Mendagri Desak Kepala Daerah Bertindak Cepat Tangani IPH Tinggi, Soroti Praktik Oplosan Beras

Jakarta, 22 Juli 2025 – Menteri Dalam Negeri (Mendagri) Muhammad Tito Karnavian mendesak pemerintah daerah (Pemda) untuk segera mengambil tindakan konkret guna menurunkan Indeks Perkembangan Harga (IPH) di wilayah masing-masing, terutama bagi daerah dengan angka inflasi tinggi. Ia menegaskan bahwa IPH yang terus menanjak merupakan peringatan dini agar daerah tidak terlambat dalam melakukan mitigasi.

“Ini tolong, data ini betul-betul dipakai dan jadi warning untuk daerah-daerah yang di atas 3 [persen inflasinya], tolong segera untuk melakukan rapat, jangan diam,” kata Mendagri saat memimpin Rapat Koordinasi (Rakor) Pengendalian Inflasi Daerah secara hybrid dari Gedung Sasana Bhakti Praja (SBP), Kantor Pusat Kementerian Dalam Negeri (Kemendagri), Jakarta, Selasa (22/7/2025). Ia menambahkan bahwa kepala daerah minimal harus segera memimpin rapat dengan dinas-dinas terkait, Badan Pusat Statistik (BPS), dan asosiasi pedagang di daerahnya.

Berdasarkan data yang dimilikinya, Mendagri mengungkapkan adanya peningkatan daerah yang mengalami kenaikan harga komoditas utama pada minggu ketiga Juli 2025 dibandingkan minggu kedua. Kenaikan harga bawang merah, misalnya, meluas dari 260 menjadi 277 daerah. Komoditas cabai rawit bertambah dari 250 menjadi 258 daerah. Sementara itu, beras mencatat lonjakan paling signifikan, dari 178 menjadi 205 daerah yang mengalami kenaikan harga. Kondisi ini menjadi perhatian serius karena ketiga komoditas tersebut berkontribusi besar terhadap laju inflasi.

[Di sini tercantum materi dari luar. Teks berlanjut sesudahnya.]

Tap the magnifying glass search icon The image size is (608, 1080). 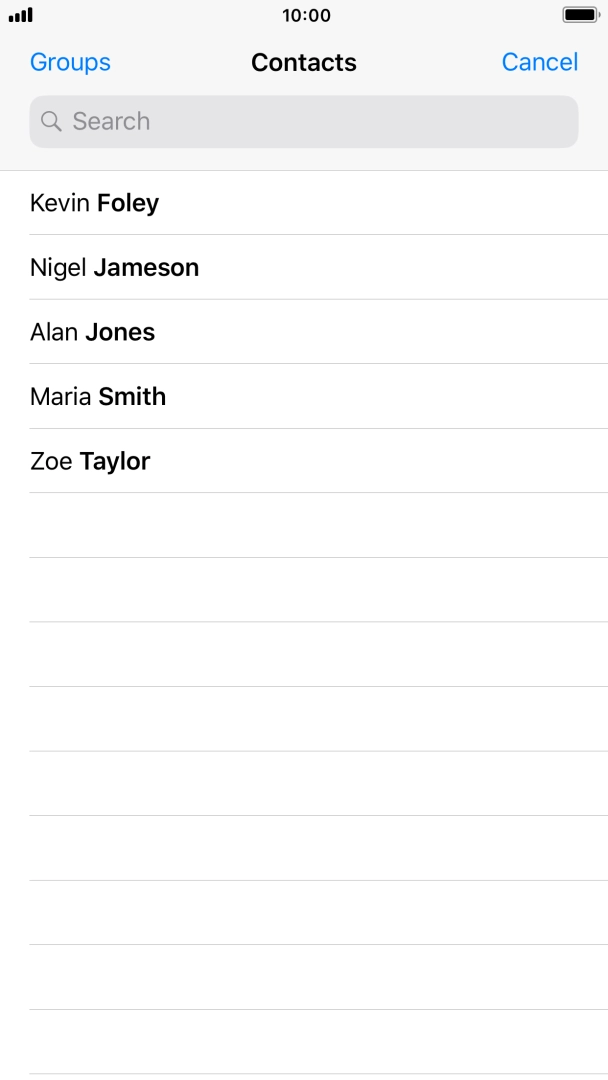pos(51,122)
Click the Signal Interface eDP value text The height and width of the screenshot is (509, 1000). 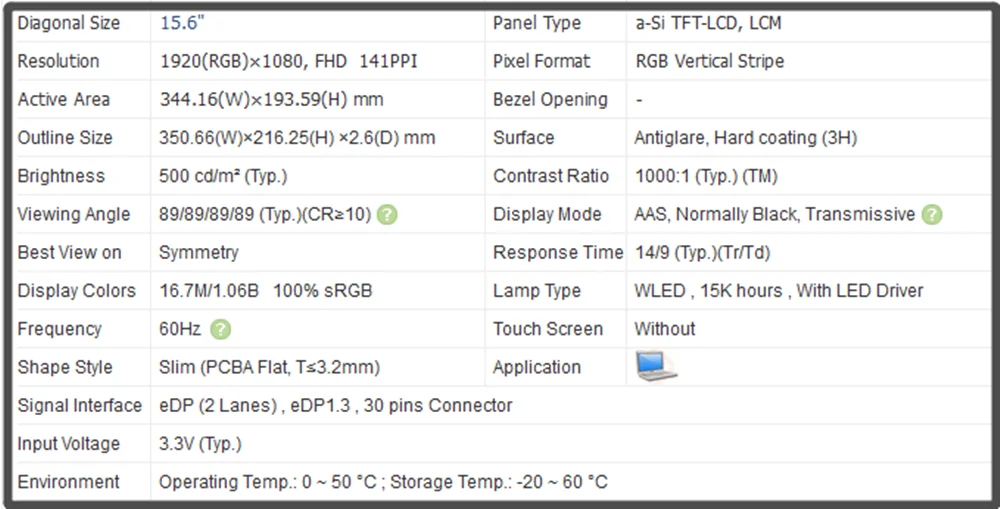click(x=335, y=406)
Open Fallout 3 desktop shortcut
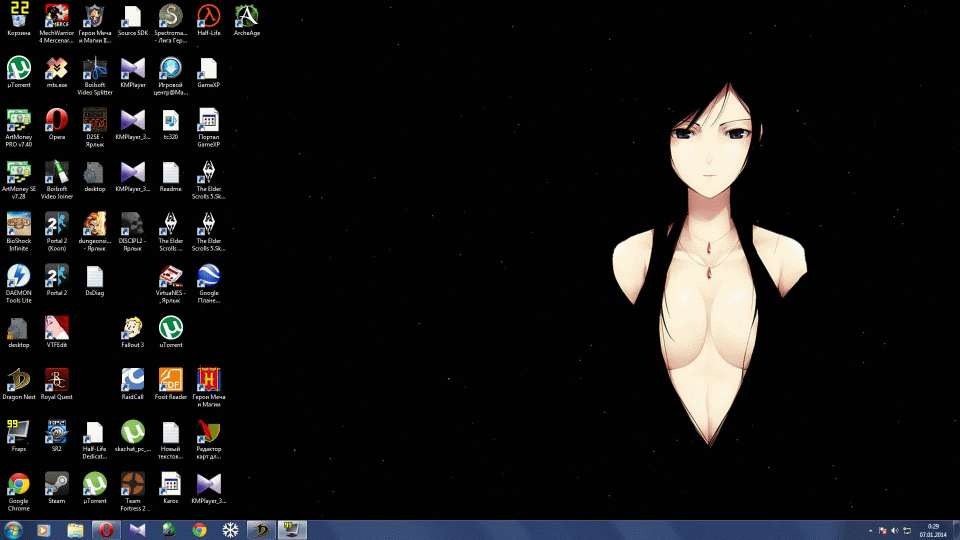This screenshot has width=960, height=540. coord(132,327)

Mendagri mengingatkan bahwa Presiden Prabowo Subianto memberikan perhatian khusus terhadap inflasi daerah, bahkan menanyakan langsung situasi inflasi terkini, komoditas penyumbangnya, serta wilayah terdampak hingga dua kali dalam sebulan, khususnya terkait beras.

Menurut Mendagri, fokus utama pengendalian inflasi harus diarahkan pada kebutuhan pokok rakyat, dengan beras sebagai prioritas nomor satu karena menyangkut konsumsi harian masyarakat.

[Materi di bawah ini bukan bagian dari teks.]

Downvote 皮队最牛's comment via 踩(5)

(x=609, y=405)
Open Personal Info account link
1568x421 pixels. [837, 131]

“Harga beras ini menjadi atensi nomor satu Bapak Presiden, karena ini memang komoditas yang perlu diamankan. Di negara ini yang paling penting ada dua, satu adalah komoditas beras karena itu lahirnya Bulog untuk mengatur masalah beras. Yang kedua adalah BBM, Bahan Bakar Minyak terutama, karena kalau dua itu naik dampaknya langsung ke masyarakat bawah,” tegasnya.

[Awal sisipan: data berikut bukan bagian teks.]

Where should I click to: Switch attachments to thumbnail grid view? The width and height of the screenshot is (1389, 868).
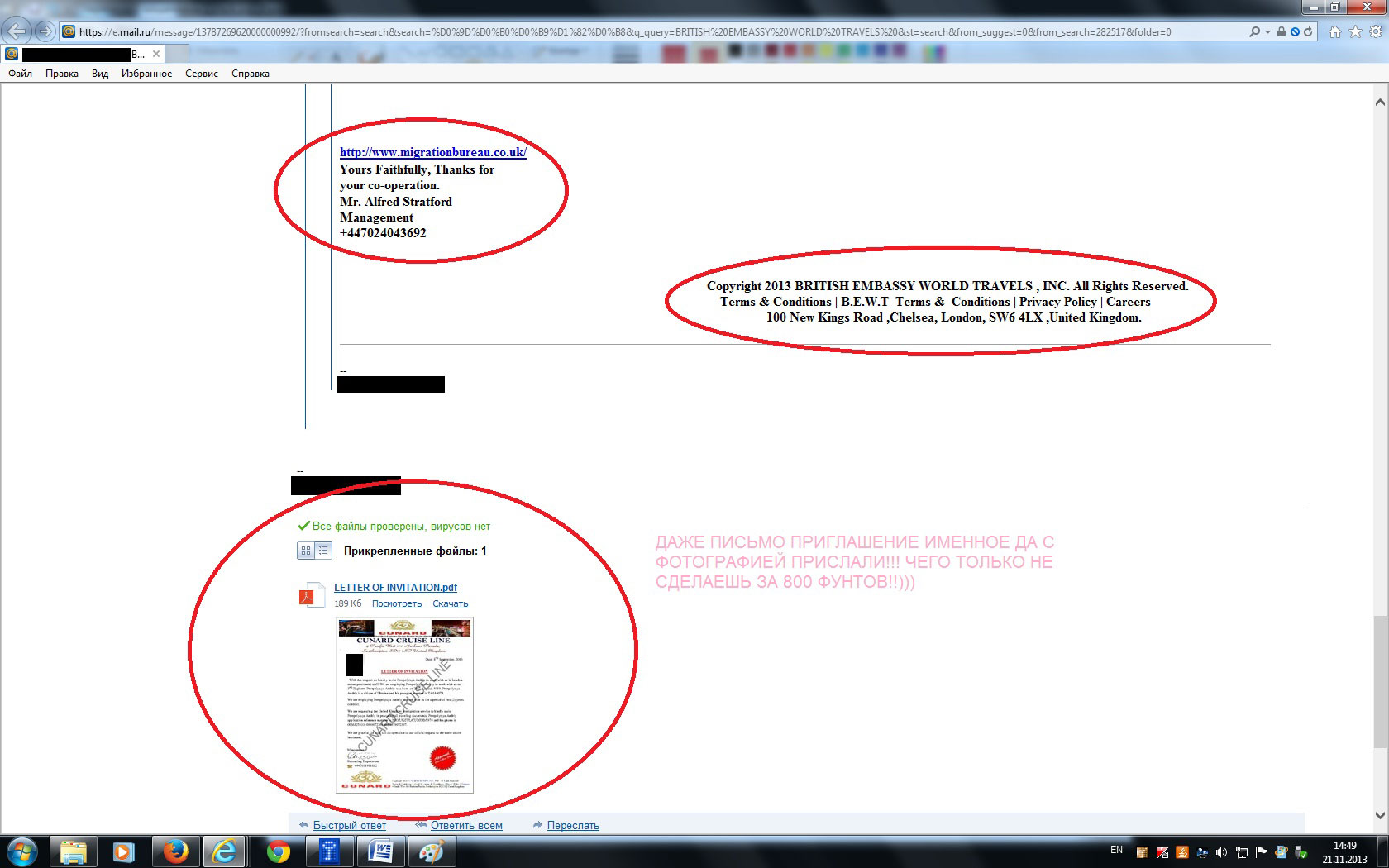click(x=306, y=551)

Lebih lanjut, Mendagri mengaitkan langkah pengendalian inflasi ini dengan peluncuran 80.000 Koperasi Desa/Kelurahan (Kopdeskel) Merah Putih oleh Presiden di Klaten, Jawa Tengah. Dalam acara tersebut, Presiden menyoroti bahwa meskipun produksi beras di Indonesia melimpah, harga justru naik akibat praktik curang pengoplosan.

“Kemarin di Klaten bahwa Bapak-Ibu mungkin nonton, juga bisa buka beritanya, sekarang headline semua pagi ini, yang isinya adalah ya ada bahasanya disebut dengan vampir. Artinya menghisap darah rakyat,” ungkap Mendagri, mengacu pada praktik yang merugikan rakyat di tengah ketersediaan pangan yang melimpah. Praktik ini diperparah oleh ketimpangan distribusi di daerah terpencil seperti Papua Tengah atau beberapa wilayah Sulawesi yang dekat sentra produksi namun tetap menghadapi harga tinggi.

Mendagri menyampaikan pesan Presiden bahwa kemerdekaan negara bukan hanya dari penjajahan, tetapi juga dari aspek ekonomi, terutama pangan. Presiden memberi arahan agar program ekonomi kerakyatan benar-benar menyentuh kebutuhan riil masyarakat dan negara harus hadir memperkuat ekonomi rakyat.

“Negara yang kuat [adalah] negara yang bisa menjamin pangan rakyatnya. Itulah yang disebut dengan tugas utama negara, pangan. Makanya Beliau banyak sekali program mengenai pangan,” tandasnya.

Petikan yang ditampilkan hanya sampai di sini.